Do something

Photograph of the Civil Rights March on Washington, 08/28/1963

Photograph of the Civil Rights March on Washington, 8/28/1963, c/o The U.S. National Archives

The richness of last night's meal, enjoyed over a leisurely dinner with friends, seemed like a mistake less than hour after I arrived home. It congealed in my stomach, threatening to resurface as I caught up on my Twitter stream.

"NOT GUILTY! This is an abomination. Shameful. #JusticeForTrayvon"

"Trembling & sick after hearing this dehumanizing verdict. Time for solidarity & mobilization to fight racism in all forms. #JusticeforTrayvon"

"Regardless of what the law says, one thing is true: If George Zimmerman had just stayed in his car, Trayvon Martin would be alive."

George Zimmerman was acquitted? Wave after wave of sickness, shame and anger washed over me. Also, trailing not too far behind was the heartbreaking fact that I wasn't surprised in the least. Our track record is atrocious. Actual policemen seem to be routinely acquitted of shooting unarmed African Americans; the verdict in Florida is just another indictment against all of us for not DOING something.
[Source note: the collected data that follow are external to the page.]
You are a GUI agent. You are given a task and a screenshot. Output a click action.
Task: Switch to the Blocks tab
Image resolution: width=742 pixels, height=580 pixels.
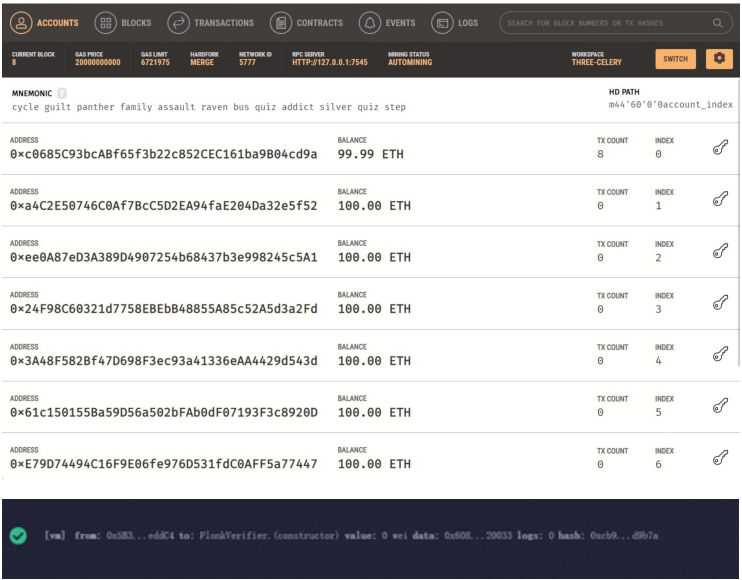click(x=121, y=23)
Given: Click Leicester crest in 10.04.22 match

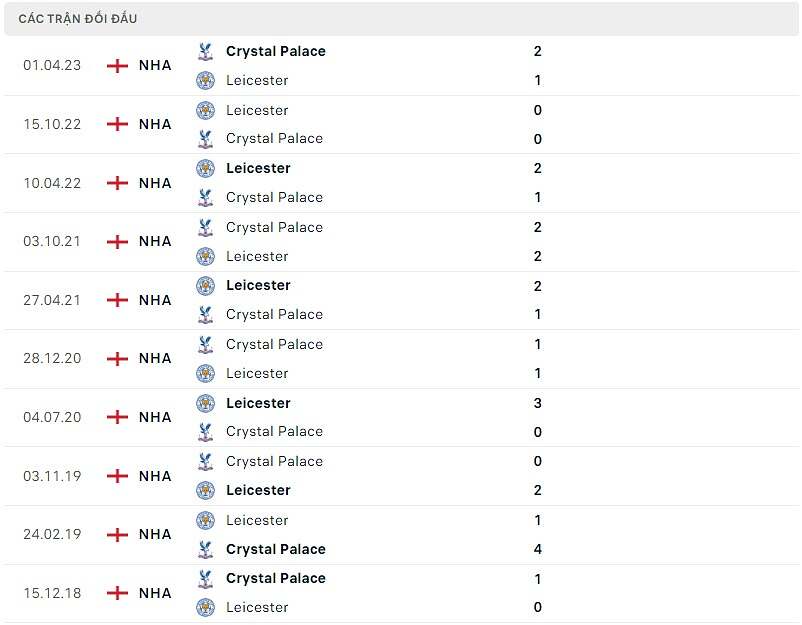Looking at the screenshot, I should 206,168.
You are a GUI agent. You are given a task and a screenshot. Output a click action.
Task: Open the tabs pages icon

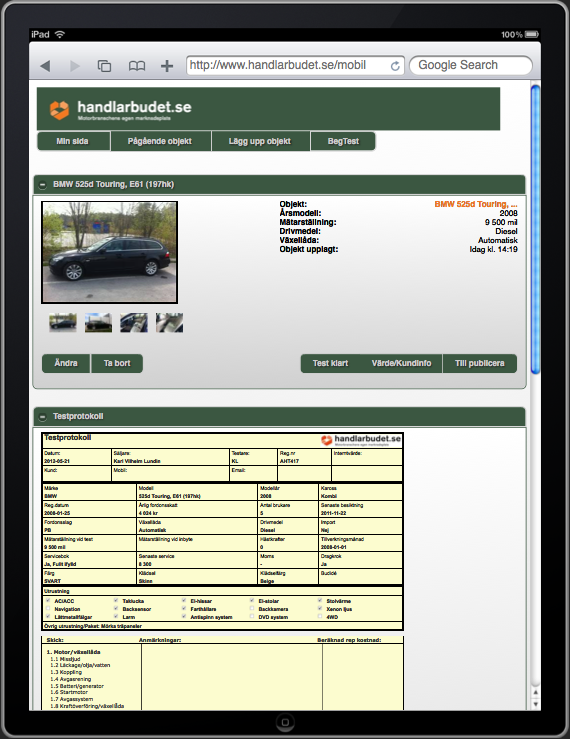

Yes, DO SOMETHING. "Thinking good thoughts" or feeling bad or even ranting to your Twitter choir does nothing to abate the actual problem. Yes, you need to have your personal house in order. If you're white, you need to recognize that, no matter how downtrodden your life may seem, you are afforded certain privileges and allowances that folks of different races are not. Yes, I'm sure you can think of a counter argument. Just stop. You are. I am. Now do something about it. Speak up. Talk to people outside of your circle. Change won't happen when we just sit around wringing our hands with folks who feel the same way. Observe the world around you. Start with the place where you work. When you see a wrong being done, say and do something. Don't just assume someone else is doing something about it.

Get uncomfortable. I can tell you from experience that rocking the boat will lead some folks to lash out. Learn to embrace it. Social change isn't swift, but it must be fought for...over and over and over because those who preach, teach or even just allow hate continue to indoctrinate new generations. Some things are worth fighting for.

I'm writing this as much for me as for you. We all need to open our mouths, take those steps, get our hands dirty. I know where I can start. Do you?